The Vicar of Wakefield This novel recounts the ups and downs (or to be more accurate, the many downs and then the ups) of the Primrose family, whose patriarch is the titular vicar. When the man with whom they have invested their savings absconds under a cloud of bankruptcy, the Primroses are obliged to remove to another town and embark on a more frugal life. This proves to be only the first in a string of disasters, not the least of which is their acquaintance with Mr Thornhill, their landlord and an unscrupulous rake with his eye on both the Primrose daughters.
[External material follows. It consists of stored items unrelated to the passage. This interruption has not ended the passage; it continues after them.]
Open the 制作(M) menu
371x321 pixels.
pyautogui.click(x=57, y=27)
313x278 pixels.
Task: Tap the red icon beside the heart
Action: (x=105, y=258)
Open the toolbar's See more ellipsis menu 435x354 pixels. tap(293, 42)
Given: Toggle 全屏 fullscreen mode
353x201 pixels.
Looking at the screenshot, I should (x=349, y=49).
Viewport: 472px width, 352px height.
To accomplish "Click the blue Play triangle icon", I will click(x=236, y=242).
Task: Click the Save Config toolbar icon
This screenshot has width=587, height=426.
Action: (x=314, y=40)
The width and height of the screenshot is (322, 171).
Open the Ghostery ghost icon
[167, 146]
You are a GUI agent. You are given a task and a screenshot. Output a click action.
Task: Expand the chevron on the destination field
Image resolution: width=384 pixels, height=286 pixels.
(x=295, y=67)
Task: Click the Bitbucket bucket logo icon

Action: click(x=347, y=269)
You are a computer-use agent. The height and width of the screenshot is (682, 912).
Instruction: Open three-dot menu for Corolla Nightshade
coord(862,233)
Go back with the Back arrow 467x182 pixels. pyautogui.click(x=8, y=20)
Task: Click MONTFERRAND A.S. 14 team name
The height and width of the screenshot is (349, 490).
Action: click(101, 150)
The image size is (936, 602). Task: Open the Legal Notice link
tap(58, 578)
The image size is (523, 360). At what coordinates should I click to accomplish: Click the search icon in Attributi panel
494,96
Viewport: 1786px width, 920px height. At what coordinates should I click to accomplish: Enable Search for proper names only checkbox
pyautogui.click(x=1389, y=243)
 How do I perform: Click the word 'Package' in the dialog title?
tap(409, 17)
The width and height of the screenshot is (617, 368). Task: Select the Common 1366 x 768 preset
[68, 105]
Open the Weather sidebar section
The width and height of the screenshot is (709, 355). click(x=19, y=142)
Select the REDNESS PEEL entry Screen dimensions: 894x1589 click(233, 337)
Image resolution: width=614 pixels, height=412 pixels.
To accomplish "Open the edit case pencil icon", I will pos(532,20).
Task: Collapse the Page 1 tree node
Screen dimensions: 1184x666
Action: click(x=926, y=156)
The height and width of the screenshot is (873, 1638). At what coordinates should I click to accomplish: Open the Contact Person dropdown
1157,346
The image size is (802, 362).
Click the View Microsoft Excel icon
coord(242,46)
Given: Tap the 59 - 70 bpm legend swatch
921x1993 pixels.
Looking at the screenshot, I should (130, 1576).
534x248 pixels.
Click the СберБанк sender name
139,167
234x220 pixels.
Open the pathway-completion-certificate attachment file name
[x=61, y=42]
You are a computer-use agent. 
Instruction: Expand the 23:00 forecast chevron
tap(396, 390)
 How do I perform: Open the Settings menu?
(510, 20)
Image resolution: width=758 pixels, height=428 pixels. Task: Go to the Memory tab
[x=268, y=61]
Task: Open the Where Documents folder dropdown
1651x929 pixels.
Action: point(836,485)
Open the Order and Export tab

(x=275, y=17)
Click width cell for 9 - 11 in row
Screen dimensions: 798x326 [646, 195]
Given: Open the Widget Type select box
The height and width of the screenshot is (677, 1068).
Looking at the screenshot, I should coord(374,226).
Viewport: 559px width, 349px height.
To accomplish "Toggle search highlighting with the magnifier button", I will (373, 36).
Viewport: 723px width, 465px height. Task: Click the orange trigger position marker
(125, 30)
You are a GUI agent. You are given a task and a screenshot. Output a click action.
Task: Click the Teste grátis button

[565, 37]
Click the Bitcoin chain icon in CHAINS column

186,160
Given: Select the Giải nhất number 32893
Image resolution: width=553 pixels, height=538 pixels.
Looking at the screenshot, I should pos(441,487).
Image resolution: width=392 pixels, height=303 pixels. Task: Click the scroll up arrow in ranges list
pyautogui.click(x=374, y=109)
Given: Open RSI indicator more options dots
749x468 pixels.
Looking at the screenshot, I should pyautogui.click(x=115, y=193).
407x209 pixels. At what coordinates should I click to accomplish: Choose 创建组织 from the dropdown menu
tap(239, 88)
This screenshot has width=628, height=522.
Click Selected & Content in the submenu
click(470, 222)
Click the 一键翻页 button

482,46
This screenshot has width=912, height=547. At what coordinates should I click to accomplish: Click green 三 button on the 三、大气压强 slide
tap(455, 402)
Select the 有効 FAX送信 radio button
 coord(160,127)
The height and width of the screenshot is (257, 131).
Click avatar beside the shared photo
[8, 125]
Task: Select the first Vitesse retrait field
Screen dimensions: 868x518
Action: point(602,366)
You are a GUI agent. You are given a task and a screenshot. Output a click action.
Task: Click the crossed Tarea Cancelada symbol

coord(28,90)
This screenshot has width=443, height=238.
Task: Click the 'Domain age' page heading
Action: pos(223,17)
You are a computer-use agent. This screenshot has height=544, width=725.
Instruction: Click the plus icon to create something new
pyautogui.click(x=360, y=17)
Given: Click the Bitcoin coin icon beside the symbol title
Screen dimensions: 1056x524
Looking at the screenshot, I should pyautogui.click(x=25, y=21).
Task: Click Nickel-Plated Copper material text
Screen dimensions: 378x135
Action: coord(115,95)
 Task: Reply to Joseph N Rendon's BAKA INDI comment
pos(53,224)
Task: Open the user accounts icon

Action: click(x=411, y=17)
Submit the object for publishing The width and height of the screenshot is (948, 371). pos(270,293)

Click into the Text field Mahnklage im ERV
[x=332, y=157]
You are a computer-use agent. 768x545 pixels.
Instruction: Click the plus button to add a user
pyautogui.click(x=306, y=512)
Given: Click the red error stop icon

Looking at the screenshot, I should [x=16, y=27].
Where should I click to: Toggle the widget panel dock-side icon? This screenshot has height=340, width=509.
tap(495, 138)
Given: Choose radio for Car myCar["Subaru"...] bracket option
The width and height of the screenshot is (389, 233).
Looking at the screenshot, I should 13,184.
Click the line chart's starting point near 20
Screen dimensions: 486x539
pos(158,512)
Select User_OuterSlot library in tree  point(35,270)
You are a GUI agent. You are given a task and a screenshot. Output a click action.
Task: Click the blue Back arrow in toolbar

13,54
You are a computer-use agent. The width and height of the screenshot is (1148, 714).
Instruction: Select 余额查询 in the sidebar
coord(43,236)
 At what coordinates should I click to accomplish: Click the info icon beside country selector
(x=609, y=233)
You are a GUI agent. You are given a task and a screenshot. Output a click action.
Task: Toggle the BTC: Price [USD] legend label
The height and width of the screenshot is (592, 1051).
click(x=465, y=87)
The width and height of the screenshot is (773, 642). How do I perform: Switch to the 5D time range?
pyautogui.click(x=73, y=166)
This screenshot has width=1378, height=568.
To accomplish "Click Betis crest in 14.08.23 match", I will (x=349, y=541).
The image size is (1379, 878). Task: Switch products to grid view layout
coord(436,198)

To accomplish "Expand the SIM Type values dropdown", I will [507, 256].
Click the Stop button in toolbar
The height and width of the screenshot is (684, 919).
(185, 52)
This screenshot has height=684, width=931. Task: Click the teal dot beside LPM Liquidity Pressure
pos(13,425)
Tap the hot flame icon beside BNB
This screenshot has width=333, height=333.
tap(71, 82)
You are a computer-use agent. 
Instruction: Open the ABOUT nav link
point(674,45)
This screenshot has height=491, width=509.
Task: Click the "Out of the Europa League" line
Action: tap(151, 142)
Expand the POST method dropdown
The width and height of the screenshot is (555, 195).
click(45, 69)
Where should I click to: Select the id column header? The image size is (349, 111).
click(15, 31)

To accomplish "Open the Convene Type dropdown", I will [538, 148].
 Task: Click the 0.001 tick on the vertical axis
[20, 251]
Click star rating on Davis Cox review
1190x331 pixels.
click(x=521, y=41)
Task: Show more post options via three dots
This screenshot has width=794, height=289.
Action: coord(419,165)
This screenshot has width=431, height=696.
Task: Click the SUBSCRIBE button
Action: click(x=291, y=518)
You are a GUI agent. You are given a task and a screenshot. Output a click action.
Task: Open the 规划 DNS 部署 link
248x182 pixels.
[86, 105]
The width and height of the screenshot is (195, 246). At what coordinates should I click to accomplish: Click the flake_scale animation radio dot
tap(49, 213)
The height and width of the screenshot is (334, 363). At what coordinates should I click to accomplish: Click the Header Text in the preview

A swindler, a fire, debt, abduction, dishonour and imprisonment all follow on the heels of their original bad fortune before luck is restored by the schemes of conman Ephraim Jenkinson and a healthy dose of coincidence. All helped along, of course, by the goodnaturedness of the family, which gets its reward in the end.

The plot was of the most straightforward variety, and proved that whoever Murphy was, his law was alive and well in 1760s fiction. Every disaster that could befall the family, proceeded to do so, until it began to verge on the melodramatic. But it managed to skirt this fate, just as - for the most part, at least - it avoided becoming a morality tale. The exception was the chapter composed solely of an address by the vicar to the inmates of a debtors’ prison. Fortunately it was short, although the reforms he wrought in the place seemed rather too good to be true.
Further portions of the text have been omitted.